On aime bien les comédies sportives comme Good Luck Algeria, qu’on vient de rattraper en ligne avant qu’il ne disparaisse demain du catalogue de la plateforme de vidéo par abonnement OCS. Le sport y a une importance au moins aussi grande que le lien social, le premier ne pouvant réussir sans le deuxième et inversement. En même temps, malgré le côté sentimental indéniable du film que le réalisateur Farid Bentoumi a tiré de l’exploit incroyable de son frère Noureddine, le ton y demeure infiniment plus sobre que dans des histoires équivalentes, adaptées sans la moindre retenue par le cinéma hollywoodien. Dans ce contexte, on pense évidemment à Rasta Rockett de Jon Turteltaub, l’exemple typique de l’épreuve sportive qui se voit aseptisée par le filtre des bons sentiments, jusqu’à devenir parfaitement méconnaissable. Pareil sort a heureusement été épargné à ce premier long-métrage plutôt prometteur.
C’est que, au delà de l’effort physique fourni par le personnage principal, celui-ci, ainsi que son entourage, accumulent en un rien de temps un capital de sympathie difficile à ignorer. Les quelques poncifs du scénario ne pèsent alors pas lourds, face à la sincérité désarmante avec laquelle Sami Bouajila et Franck Gastambide abordent l’immense majorité de leurs rôles. Ici, ils se voient certes affublés d’une forme d’idéalisme un peu trop exempt, à notre goût, de quelque défaut que ce soit. En même temps, le fait de relever le défi, film après film, de dépasser les limitations manifestes du stéréotype de l’immigré maghrébin qui se veut plus français que les autochtones pour Bouajila et du meilleur ami, toujours présent quand il faut remonter le moral ou lancer une vanne pour Gastambide, fait partie des raisons pour lesquelles on aime voir sans modération ces acteurs sur nos grands et – le temps du confinement – nos plus petits écrans. Seule la pauvre Chiara Mastroianni ne s’en sort pas tellement avec les honneurs au fil d’une intrigue, qui ne lui réserve que l’emploi bien ingrat de l’épouse de moins en moins réticente à soutenir son homme dans son projet fou.

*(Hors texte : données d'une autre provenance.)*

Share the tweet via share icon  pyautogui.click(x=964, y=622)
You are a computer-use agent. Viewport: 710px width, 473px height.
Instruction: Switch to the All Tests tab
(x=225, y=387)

Or, la folie n’est pas vraiment le maître-mot ni formel, ni narratif de Good Luck Algeria. Il s’agit davantage d’un film qui fait preuve d’une efficacité presque trop expéditive, sa durée relativement courte de moins d’une heure et demie ne lui permettant guère de développer convenablement tous les volets de son histoire inspirante. Tiraillé entre ses responsabilités de chef de famille, de chef d’entreprise et d’athlète amateur qui tente désespérément de rivaliser avec les pros, alors qu’il est déjà au beau milieu de la quarantaine, le protagoniste court un peu partout, sans savoir sur qui ou sur quoi s’appuyer pour mener à bien ses objectifs en apparence contradictoires. La dynamique traditionnelle du film sportif ne s’y applique par conséquent que jusqu’à un certain point, puisque la suprématie de la victoire ne devient jamais tout à fait la valeur reine par rapport à laquelle pourrait être mesuré le taux de réussite des personnages dans leur globalité.
L’enchaînement des passages obligés, entre la difficulté de se montrer à la hauteur en termes sportifs et le retour aux sources en Algérie, qui peine à se solder par un apaisement des tensions à la fois entre cultures et générations, confère ainsi une structure presque bancale au film. Rien de trop préjudiciable non plus, rassurez-vous, puisque le spectacle édifiant est préservé à chaque instant sans excès notable. Il n’en demeure pas moins vrai qu’on aurait préféré une mise en scène un peu plus aventureuse, un peu plus prompte à sortir des pistes de ski de fond tout tracées. En son absence, il faudra se contenter d’un film en tous points respectable, soit, mais qui manque un peu trop de clarté dramatique en raison de son penchant pour l’éparpillement scénaristique.